List every book by Ibram X. Kendi that the summer reading list article below mentions by title.

- _Selection_

——

Alternate Summer Reading List: Dr. Ibram X. Kendi's Antiracist Book Recommendations

Author of How to Raise an Antiracist, Ibram X. Kendi, Ph.D., offers eight antiracist titles for Parents 2022 Alternate Summer Reading Lists for kids and teens.

Dr. Ibram X. Kendi
Photo: Getty | Michael Loccisano

Summer's nearly here, and as an antidote to those stale—and sometimes problematic—school-suggested summer reading lists, Parents has collaborated with some of the most stellar names in book publishing to offer Alternate Summer Reading Lists, curated by authors and educators to reflect the world as kids today really see it.

Our first comes from Ibram X. Kendi, Ph.D., professor of Humanities at Boston University, and founding director of the Boston University Center for Antiracist Research, as well as the New York Times bestselling author of books including How to Be Antiracist, Stamped: Racism, Antiracism, and You, and Antiracist Baby.

His latest, How to Raise an Antiracist, offers parents, caregivers, and educators solid guidance for tackling racism and systemic structures head on and creating an antiracist mindset for adults and kids alike. The book delves deep into scientific research on child development and the impact racism and societal structures have on kids, presented in the thoughtful and accessible voice we've come to expect from Dr. Kendi. But it also follows Dr. Kendi's own journey as a parent trying to navigate talking to his kid about racism, offering lessons for parents of kids of all ages. Here, Dr. Kendi offers eight titles that might help start those critical conversations.

——

- _Rows_
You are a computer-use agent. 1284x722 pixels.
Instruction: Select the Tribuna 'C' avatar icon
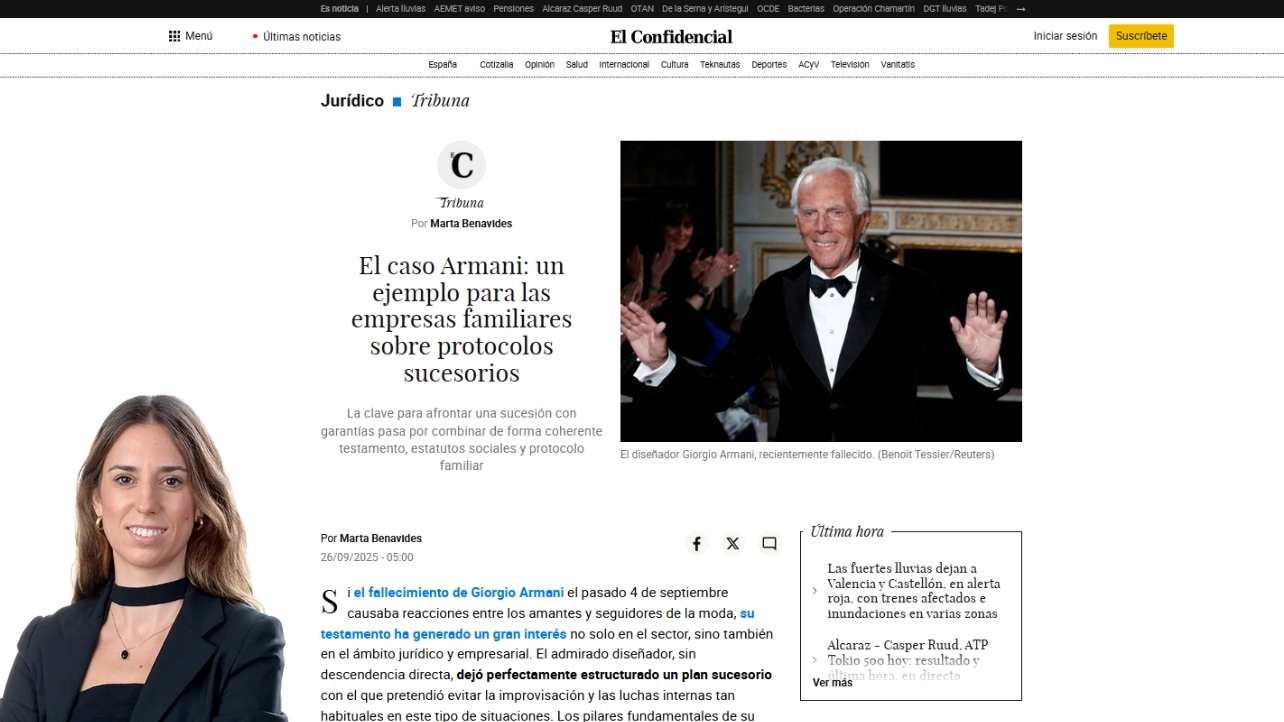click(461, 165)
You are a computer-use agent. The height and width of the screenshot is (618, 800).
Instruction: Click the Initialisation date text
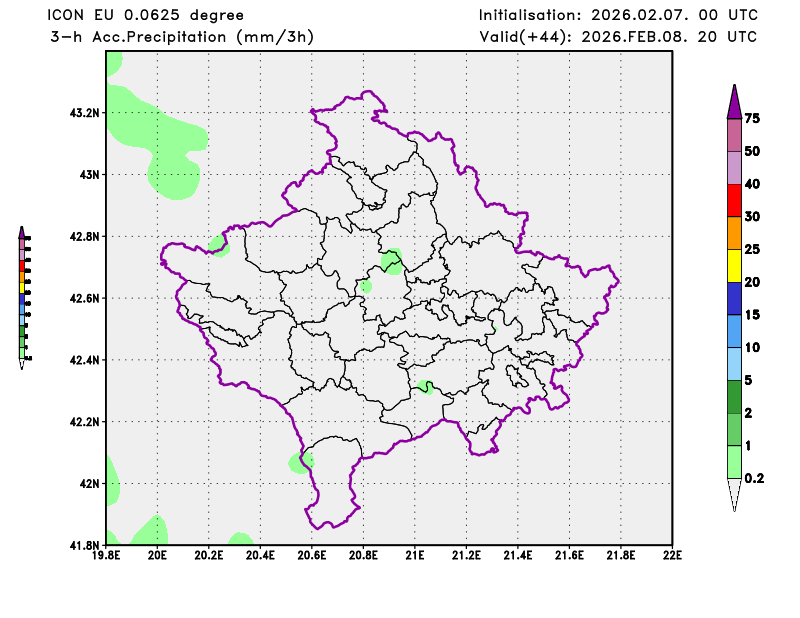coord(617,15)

——

- _Exercise response_
- How to Raise an Antiracist
- How to Be Antiracist
- Stamped: Racism, Antiracism, and You
- Antiracist Baby